Reputation: 781
Looks like it's a known issue, but my scenario is a little bit different. The data source of my Athena table is a s3 bucket, and I have crawler job reads against it to build the table. Serde serialization lib is set as org.openx.data.jsonserde.JsonSerDe
automatically.
Besides fixing it, I'm also wonder how I could find which entry or s3 file caused this problem. Because I can't manually check s3 file by file, it's too huge, and I can't query Athena. Thanks.
Error message:
HIVE_CURSOR_ERROR: Row is not a valid JSON Object - JSONException: Illegal escape. at 99 [character 100 line 1]
Upvotes: 0
Views: 2767
Reputation: 2956
You could ignore malformed json, this would ensure that you can query the table, as described in the Best Practices for Reading JSON Data by AWS:
...
ROW FORMAT SERDE 'org.openx.data.jsonserde.JsonSerDe'
WITH SERDEPROPERTIES ('ignore.malformed.json' = 'true')

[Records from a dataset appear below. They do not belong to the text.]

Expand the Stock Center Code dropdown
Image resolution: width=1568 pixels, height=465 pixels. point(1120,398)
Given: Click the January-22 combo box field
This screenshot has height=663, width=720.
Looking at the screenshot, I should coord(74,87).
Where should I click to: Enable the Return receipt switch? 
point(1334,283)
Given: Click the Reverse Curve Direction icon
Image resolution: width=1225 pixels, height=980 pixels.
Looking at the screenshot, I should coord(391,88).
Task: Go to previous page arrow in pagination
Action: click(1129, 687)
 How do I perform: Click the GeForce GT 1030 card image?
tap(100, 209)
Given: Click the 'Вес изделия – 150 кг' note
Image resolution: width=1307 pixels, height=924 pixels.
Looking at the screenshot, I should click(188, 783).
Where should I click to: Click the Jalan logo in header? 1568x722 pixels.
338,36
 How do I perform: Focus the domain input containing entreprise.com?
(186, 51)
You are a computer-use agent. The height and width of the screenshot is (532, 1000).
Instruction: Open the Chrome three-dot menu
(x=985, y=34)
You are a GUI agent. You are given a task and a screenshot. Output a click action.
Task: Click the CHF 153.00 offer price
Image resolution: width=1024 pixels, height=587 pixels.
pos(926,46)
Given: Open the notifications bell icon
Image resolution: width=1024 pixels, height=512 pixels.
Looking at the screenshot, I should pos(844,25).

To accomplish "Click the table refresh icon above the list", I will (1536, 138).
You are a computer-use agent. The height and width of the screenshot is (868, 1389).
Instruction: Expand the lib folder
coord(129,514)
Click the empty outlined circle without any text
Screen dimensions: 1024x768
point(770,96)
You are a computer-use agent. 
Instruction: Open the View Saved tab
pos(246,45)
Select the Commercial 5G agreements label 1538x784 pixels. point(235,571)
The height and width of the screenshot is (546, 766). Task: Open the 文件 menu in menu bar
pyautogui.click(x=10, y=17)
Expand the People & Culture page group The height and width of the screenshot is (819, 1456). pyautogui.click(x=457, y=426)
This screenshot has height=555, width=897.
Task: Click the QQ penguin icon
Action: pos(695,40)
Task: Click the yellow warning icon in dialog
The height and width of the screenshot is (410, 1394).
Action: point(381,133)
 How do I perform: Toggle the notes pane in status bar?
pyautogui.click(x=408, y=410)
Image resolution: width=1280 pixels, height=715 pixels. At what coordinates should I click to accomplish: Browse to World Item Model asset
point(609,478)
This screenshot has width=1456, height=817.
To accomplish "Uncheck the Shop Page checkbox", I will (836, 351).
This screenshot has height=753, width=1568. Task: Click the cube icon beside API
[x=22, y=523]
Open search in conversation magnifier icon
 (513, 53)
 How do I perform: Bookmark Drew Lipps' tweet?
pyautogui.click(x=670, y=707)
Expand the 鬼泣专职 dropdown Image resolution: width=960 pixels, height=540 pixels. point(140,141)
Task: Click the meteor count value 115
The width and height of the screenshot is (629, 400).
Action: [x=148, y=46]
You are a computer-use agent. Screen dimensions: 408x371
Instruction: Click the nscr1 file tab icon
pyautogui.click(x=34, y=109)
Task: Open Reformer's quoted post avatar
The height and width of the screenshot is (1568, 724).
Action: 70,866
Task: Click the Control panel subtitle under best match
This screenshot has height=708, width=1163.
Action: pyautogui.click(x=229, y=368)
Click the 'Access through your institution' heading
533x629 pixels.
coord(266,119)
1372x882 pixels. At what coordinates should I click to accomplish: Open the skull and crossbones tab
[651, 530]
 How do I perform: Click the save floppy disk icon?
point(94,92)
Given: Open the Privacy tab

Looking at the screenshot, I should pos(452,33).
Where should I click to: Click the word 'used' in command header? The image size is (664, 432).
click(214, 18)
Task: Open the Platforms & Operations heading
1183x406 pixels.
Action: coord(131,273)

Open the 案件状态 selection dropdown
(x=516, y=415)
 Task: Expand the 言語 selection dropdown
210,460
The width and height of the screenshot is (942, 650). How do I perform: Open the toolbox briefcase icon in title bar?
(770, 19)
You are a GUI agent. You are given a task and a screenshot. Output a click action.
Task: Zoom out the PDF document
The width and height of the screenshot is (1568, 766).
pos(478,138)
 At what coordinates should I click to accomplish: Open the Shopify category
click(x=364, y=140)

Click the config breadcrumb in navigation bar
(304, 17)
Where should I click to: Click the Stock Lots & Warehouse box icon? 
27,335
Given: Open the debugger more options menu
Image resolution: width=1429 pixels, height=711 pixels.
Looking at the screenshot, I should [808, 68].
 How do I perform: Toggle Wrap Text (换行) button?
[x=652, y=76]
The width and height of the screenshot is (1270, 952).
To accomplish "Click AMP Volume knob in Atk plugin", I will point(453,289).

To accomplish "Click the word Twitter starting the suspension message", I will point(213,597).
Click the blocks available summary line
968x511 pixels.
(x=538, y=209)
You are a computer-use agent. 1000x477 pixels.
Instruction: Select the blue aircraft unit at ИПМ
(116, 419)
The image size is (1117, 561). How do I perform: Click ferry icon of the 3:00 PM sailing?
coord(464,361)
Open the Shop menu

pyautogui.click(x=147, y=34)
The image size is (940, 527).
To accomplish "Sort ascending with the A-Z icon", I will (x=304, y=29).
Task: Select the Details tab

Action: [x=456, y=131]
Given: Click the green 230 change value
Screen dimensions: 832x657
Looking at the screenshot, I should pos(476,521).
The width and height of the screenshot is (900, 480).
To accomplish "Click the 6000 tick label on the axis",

LOCATION 's3://bucket/path/';
I would start with this to ensure that at least some data can be read.
Athena also offers to show the underlying file of a record by using "$path"
:
SELECT "$path" FROM "my_database"."my_table"
This might open the possbilities to check how many rows every file has and then check which file can't be fully read by Athena.
Upvotes: 1